A lizard prince bitchin’ in long hair and leather, confident in the Giants Stadium scale adoration of black boys and white girls, white boys and black girls (especially in South America, where teens adored him), Michael Hutchence died before he turned into Roger Daltrey. He was Bono as a libertine, and to my ears INXS’s arena moves have aged better. They were pop and pop product, proud of it, their credo condensed in the lyric excerpt I used for this list.

1. Original Sin (Extended remix)
2. Shine Like It Does
3. Don’t Change
4. Kiss the Dirt (Falling Down the Mountain)
5. What You Need
6. Devil Inside
7. Listen Like Thieves
8. Not Enough Time
9. Disappear
10. Bitter Tears
11. The One Thing
12. Suicide Blonde
13. This Time
14. Same Direction
15. Need You Tonight
16. Just Keep Walking
17. Biting Bullets
18. Burn For You
19. Guns in the Sky
20. To Look at You

4 thoughts on “I kiss and tell all my fears: the best of INXS

  1. That entire list is “solid sound” – “good to great!” Here’s the Monk Mix:

    1. Original Sin (Extended remix)
    2. I Send A Message
    3. To Look At You
    4. Don’t Change
    5. Burn For You
    6. Suicide Blonde
    7. Disappear
    8. Shine Like It Does
    9. Kiss the Dirt (Falling Down the Mountain)
    10. Bitter Tears
    11. Need You Tonight
    12. Same Direction
    13. Listen Like Thieves
    14. Not Enough Time
    15. Devil Inside
    16. What You Need
    17. The One Thing
    18. This Time
    19. Just Keep Walking
    20. Guns In The Sky

    I’d put “Never Tear Us Apart” at 11 and lose “Guns In the Sky” if I could. INXS were the best mainstream pop/rock band of their era. They were to the 80s what the Rolling Stones were to the 60s.

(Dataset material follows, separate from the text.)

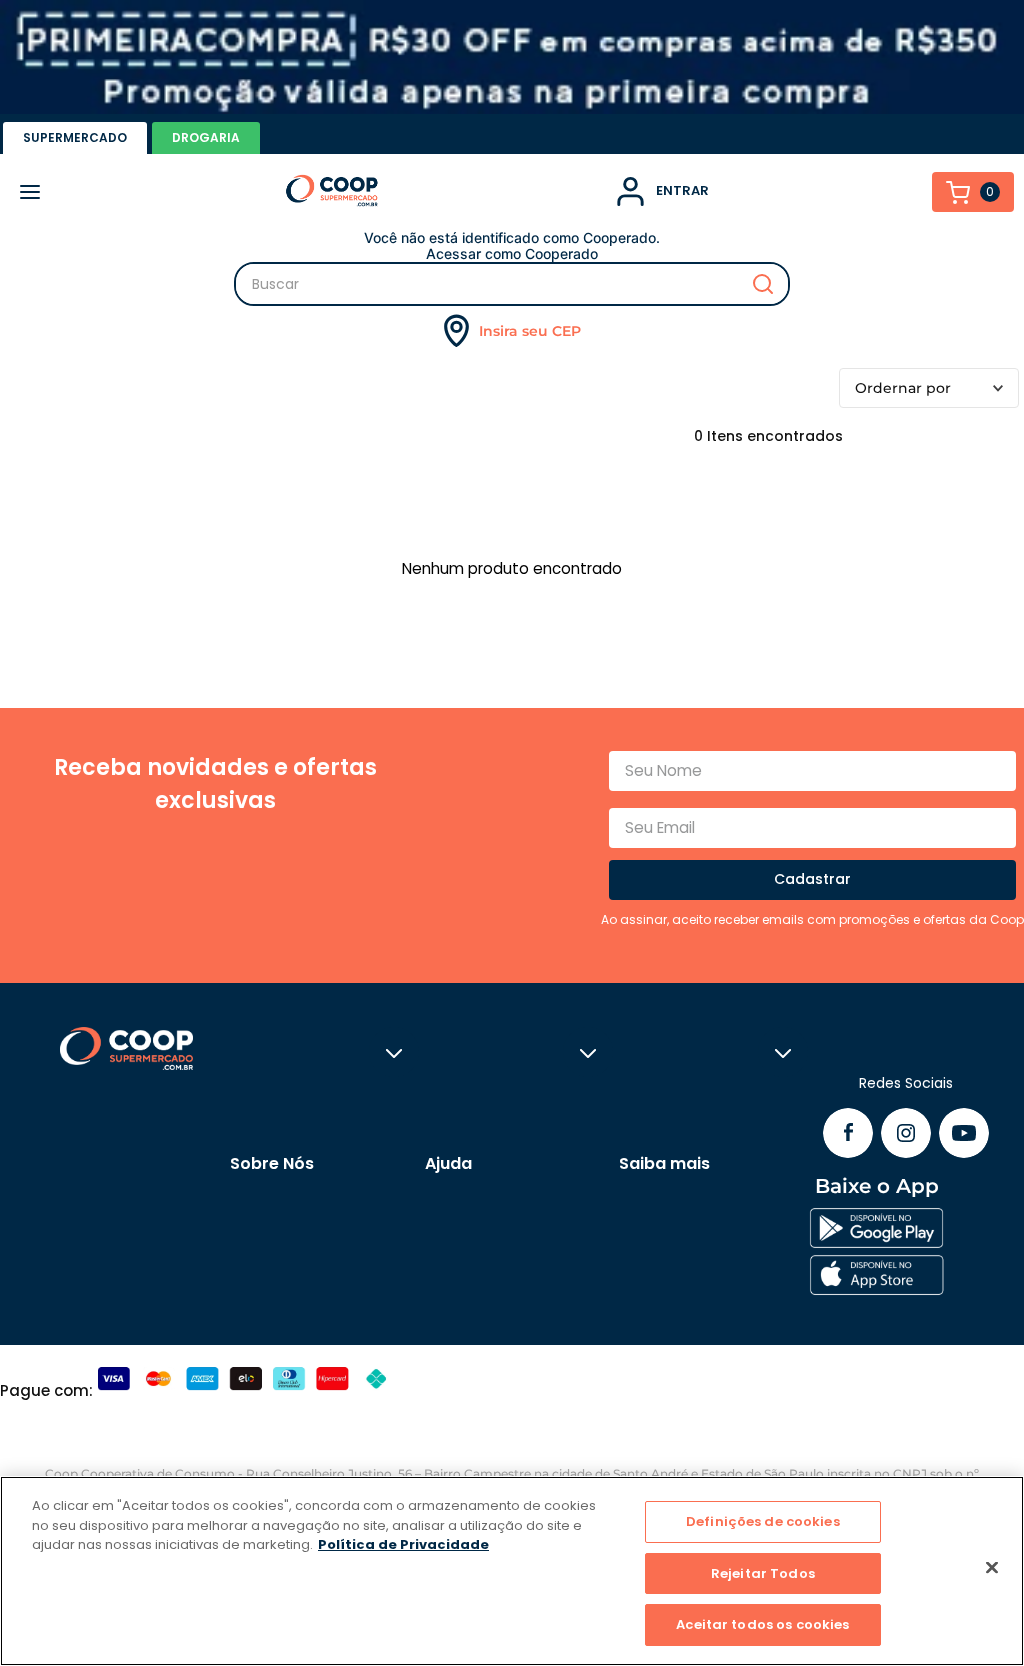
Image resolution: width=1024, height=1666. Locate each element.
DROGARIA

  2. Absolutely great rock/pop band, a thing that used to be fundamental and today is so illusive. Michael and the guys somehow managed to be both very popular and persistently underrated! Was it that they were too Aussie for Americans? Or was it the mistaken postmortem reality show that harms their legacy? Because otherwise it’s all there – danceable, excellent tunes delivered with a charisma and cool that Bono admits he was jealous of.